Dogs cool themselves by panting since they don’t have sweat glands with the exception of a few on the pads of their paws. The breeds with really short noses, or brachycephalic breeds, such as boxers, English bulldogs, Boston terriers and pugs struggle to breathe in hot weather and therefore, struggle to cool themselves. These breeds are more prone to heat stroke.

Any dog could suffer a heat stroke if the situation and environment is optimal.

Older dogs and any dog with pre-existing medical issues are at risk for heat stroke. Pre-existing conditions could worsen, causing overheating or dehydration.

If your dog becomes overheated, evident by heavy panting with severe lethargy and possibly salivation, see your veterinarian as soon as possible.
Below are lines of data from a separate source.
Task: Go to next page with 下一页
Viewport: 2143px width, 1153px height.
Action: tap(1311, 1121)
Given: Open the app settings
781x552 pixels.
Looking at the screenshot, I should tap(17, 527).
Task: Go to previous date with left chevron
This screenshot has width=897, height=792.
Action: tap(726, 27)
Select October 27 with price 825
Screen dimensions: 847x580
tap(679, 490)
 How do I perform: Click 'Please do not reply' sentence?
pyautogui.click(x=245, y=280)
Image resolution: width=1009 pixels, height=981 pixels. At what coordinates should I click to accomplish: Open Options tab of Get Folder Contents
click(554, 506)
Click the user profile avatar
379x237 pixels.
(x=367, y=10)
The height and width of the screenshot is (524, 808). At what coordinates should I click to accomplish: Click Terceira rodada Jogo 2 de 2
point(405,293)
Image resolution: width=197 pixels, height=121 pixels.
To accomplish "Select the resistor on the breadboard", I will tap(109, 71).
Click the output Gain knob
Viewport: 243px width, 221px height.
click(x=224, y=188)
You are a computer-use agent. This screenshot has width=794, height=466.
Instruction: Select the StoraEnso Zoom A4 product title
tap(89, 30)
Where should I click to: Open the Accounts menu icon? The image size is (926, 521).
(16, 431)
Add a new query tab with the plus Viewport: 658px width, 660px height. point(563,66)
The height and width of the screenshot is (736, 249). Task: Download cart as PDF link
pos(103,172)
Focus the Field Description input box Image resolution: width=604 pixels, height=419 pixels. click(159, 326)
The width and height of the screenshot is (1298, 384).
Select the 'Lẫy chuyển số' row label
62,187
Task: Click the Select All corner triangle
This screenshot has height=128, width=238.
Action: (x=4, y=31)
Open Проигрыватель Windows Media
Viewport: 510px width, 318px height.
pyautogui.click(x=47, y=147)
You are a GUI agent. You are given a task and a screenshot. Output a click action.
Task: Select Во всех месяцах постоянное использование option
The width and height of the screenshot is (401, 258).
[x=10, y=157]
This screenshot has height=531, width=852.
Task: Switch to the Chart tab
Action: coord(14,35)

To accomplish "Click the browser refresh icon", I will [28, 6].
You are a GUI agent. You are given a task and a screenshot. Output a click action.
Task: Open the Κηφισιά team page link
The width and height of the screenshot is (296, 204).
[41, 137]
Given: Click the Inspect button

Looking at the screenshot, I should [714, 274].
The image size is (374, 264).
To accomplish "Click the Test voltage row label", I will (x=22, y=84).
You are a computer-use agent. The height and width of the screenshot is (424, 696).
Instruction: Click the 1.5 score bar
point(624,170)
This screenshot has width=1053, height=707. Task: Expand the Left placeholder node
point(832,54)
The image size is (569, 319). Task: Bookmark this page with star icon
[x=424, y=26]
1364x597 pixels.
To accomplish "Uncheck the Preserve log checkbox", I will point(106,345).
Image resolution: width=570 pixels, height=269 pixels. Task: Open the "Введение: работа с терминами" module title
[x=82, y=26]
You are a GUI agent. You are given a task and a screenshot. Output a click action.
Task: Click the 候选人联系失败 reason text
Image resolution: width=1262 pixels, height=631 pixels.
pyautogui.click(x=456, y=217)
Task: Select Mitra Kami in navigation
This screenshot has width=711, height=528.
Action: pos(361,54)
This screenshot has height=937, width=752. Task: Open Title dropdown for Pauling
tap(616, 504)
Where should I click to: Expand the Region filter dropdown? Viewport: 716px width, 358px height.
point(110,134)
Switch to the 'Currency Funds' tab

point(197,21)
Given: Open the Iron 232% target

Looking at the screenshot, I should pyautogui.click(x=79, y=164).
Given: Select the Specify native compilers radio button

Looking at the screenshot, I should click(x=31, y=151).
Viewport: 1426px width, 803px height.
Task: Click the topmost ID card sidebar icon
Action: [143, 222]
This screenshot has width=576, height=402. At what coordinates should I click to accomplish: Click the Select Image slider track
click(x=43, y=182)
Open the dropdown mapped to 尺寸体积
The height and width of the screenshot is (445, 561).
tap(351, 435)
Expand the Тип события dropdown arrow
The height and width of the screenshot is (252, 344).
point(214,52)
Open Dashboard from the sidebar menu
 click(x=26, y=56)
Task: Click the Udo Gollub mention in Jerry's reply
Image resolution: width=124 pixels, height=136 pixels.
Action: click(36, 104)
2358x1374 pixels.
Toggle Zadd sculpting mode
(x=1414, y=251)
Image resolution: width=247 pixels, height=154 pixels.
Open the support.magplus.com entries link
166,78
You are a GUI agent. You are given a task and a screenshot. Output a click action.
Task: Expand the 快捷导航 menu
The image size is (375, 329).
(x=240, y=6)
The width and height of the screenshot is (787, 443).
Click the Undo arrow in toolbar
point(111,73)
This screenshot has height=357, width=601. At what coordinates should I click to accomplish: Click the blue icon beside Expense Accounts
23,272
Often, heat stroke will progress to life-threatening seizures.

Preventative measures are mostly commonsense but can elude us if we don’t consider the seriousness of hot, humid weather.

You should always provide plenty of fresh cold water as well as sufficient shade for your pets.

In some cases, it would be wise to wait until evening to take your dog for a walk or to play with them, especially the brachycephalic breeds. You should not play with your dog for extended periods of time and give them plenty of breaks to cool down.

Sick and older dogs should be given extra consideration when allowing them outside during hot weather.

If your dog shows any symptoms of overheating or heat stroke, see your veterinarian as soon as possible to ensure your pet lives a long, healthy and happy life.

Dr. Jeff Castle is a veterinarian at Clark County Veterinary Clinic.